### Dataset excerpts
----
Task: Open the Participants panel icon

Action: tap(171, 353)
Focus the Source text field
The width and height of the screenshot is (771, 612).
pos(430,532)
----
### Assigned task
Your reply should repeat the entries above in full, with every character intact.

### Your solution
Task: Open the Participants panel icon

Action: tap(171, 353)
Focus the Source text field
The width and height of the screenshot is (771, 612).
pos(430,532)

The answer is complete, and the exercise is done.